1 Introduction

Computational models across tasks potentially profit from combining corpus-based, textual information with perceptional information, because word meanings are grounded in the external environment and sensorimotor experience, so they cannot be learned only based on linguistic symbols, cf. the grounding problem (Harnad 1990). Accordingly, various approaches on determining semantic relatedness have been shown to improve by using multi-modal models that enrich textual linguistic representations with information from visual, auditory, or cognitive modalities (Feng and Lapata 2010, Silberer and Lapata 2012, Roller and im Walde 2013, Bruni et al. 2014, Kiela et al. 2014, Kiela and Clark 2015, Lazaridou et al. 2015).

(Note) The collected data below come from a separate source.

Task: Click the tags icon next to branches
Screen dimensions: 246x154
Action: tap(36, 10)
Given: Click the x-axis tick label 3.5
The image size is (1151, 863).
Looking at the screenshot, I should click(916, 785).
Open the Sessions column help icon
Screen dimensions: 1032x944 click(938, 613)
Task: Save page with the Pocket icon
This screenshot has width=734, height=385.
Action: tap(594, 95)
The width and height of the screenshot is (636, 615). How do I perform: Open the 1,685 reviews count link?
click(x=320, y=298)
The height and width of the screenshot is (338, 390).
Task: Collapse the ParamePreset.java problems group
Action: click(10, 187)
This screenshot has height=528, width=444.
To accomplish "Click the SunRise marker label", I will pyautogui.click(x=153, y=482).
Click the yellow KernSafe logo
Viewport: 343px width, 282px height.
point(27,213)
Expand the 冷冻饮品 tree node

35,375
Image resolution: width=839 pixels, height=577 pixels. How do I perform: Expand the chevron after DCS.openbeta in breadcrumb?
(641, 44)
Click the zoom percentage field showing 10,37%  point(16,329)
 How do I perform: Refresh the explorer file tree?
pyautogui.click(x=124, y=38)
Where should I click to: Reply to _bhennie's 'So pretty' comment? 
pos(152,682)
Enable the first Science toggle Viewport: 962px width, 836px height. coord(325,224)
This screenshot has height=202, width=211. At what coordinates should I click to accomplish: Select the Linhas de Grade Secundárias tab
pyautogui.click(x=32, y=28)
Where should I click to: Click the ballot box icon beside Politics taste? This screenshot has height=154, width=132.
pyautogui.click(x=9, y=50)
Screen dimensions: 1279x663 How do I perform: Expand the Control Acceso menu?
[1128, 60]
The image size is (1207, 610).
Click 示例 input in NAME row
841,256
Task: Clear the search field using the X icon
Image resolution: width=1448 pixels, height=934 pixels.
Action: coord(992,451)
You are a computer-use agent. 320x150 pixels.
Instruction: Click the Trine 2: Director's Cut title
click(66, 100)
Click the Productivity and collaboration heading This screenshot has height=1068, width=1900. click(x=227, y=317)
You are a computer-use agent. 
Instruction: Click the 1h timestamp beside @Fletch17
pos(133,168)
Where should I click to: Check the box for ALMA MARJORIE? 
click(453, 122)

While multi-modal models may be realized as either count or predict approaches, increasing attention is being devoted to the development, improvement and properties of low-dimensional continuous word representations (so-called embeddings), following the success of word2vec (Mikolov et al. 2013). Similarly, recent advances in computer vision and particularly in the field of deep learning have led to the development of better visual representations. Here, features are extracted from convolutional neural networks (CNNs) (LeCun et al. 1998), that were previously trained on object recognition tasks. For example, Kiela and Bottou (2014) showed that CNN-based image representations perform superior in semantic relatedness prediction than other visual representations, such as an aggregation of SIFT features (Lowe 1999) into a bag of visual words (Sivic and Zisserman 2003).

Insight into the typically high-dimensional CNN-based representations is sparse, however. It is known that dimension reduction techniques, such as Singular Value Decomposition (SVD), improve performance on word similarity tasks when applied to word representations (Deerwester et al. 1990). In particular, Bullinaria and Levy (2012) observed highly significant improvements after applying SVD to standard corpus vectors. In addition, Nguyen et al. (2016) proposed a method to remove noisy information from word embeddings, resulting in superior performance on a variety of word similarity and relatedness benchmark tests.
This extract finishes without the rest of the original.